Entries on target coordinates
+++

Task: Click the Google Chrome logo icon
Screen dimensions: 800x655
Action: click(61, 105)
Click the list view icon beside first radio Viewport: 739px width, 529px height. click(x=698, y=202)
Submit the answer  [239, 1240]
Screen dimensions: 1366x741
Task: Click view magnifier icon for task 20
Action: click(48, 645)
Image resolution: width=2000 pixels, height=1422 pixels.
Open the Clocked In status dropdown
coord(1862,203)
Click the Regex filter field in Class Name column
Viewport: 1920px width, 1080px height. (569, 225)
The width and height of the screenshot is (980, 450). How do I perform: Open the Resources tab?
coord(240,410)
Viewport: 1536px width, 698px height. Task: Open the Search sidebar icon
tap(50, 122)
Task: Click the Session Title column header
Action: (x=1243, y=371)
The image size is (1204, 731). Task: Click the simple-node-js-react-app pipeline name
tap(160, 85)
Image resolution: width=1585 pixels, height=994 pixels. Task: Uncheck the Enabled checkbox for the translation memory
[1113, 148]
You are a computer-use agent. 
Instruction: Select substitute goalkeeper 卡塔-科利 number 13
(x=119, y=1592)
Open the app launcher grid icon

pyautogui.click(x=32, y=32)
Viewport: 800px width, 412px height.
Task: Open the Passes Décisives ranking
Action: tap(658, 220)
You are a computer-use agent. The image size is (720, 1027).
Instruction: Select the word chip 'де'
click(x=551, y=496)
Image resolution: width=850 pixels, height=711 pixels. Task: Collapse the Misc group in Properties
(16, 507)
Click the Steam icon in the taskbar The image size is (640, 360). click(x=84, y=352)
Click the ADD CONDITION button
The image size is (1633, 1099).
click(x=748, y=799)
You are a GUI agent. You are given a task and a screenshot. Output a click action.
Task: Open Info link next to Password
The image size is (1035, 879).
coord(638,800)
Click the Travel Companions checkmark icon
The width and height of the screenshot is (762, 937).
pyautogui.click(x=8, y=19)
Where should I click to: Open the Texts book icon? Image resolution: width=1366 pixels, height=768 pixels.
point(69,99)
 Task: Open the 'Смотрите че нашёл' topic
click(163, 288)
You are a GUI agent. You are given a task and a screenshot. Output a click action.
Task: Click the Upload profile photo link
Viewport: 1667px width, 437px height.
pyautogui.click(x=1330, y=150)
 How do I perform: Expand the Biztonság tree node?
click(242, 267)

+++

Please update the data above by replacing each "Image resolution" with "Display resolution" and keeping everything else the same.

Task: Click the Google Chrome logo icon
Screen dimensions: 800x655
Action: click(61, 105)
Click the list view icon beside first radio Viewport: 739px width, 529px height. click(x=698, y=202)
Submit the answer  [239, 1240]
Screen dimensions: 1366x741
Task: Click view magnifier icon for task 20
Action: click(48, 645)
Display resolution: width=2000 pixels, height=1422 pixels.
Open the Clocked In status dropdown
coord(1862,203)
Click the Regex filter field in Class Name column
Viewport: 1920px width, 1080px height. (569, 225)
The width and height of the screenshot is (980, 450). How do I perform: Open the Resources tab?
coord(240,410)
Viewport: 1536px width, 698px height. Task: Open the Search sidebar icon
tap(50, 122)
Task: Click the Session Title column header
Action: (x=1243, y=371)
The image size is (1204, 731). Task: Click the simple-node-js-react-app pipeline name
tap(160, 85)
Display resolution: width=1585 pixels, height=994 pixels. Task: Uncheck the Enabled checkbox for the translation memory
[1113, 148]
You are a computer-use agent. 
Instruction: Select substitute goalkeeper 卡塔-科利 number 13
(x=119, y=1592)
Open the app launcher grid icon

pyautogui.click(x=32, y=32)
Viewport: 800px width, 412px height.
Task: Open the Passes Décisives ranking
Action: tap(658, 220)
You are a computer-use agent. The image size is (720, 1027).
Instruction: Select the word chip 'де'
click(x=551, y=496)
Display resolution: width=850 pixels, height=711 pixels. Task: Collapse the Misc group in Properties
(16, 507)
Click the Steam icon in the taskbar The image size is (640, 360). click(x=84, y=352)
Click the ADD CONDITION button
The image size is (1633, 1099).
click(x=748, y=799)
You are a GUI agent. You are given a task and a screenshot. Output a click action.
Task: Open Info link next to Password
The image size is (1035, 879).
coord(638,800)
Click the Travel Companions checkmark icon
The width and height of the screenshot is (762, 937).
pyautogui.click(x=8, y=19)
Where should I click to: Open the Texts book icon? Display resolution: width=1366 pixels, height=768 pixels.
point(69,99)
 Task: Open the 'Смотрите че нашёл' topic
click(163, 288)
You are a GUI agent. You are given a task and a screenshot. Output a click action.
Task: Click the Upload profile photo link
Viewport: 1667px width, 437px height.
pyautogui.click(x=1330, y=150)
 How do I perform: Expand the Biztonság tree node?
click(242, 267)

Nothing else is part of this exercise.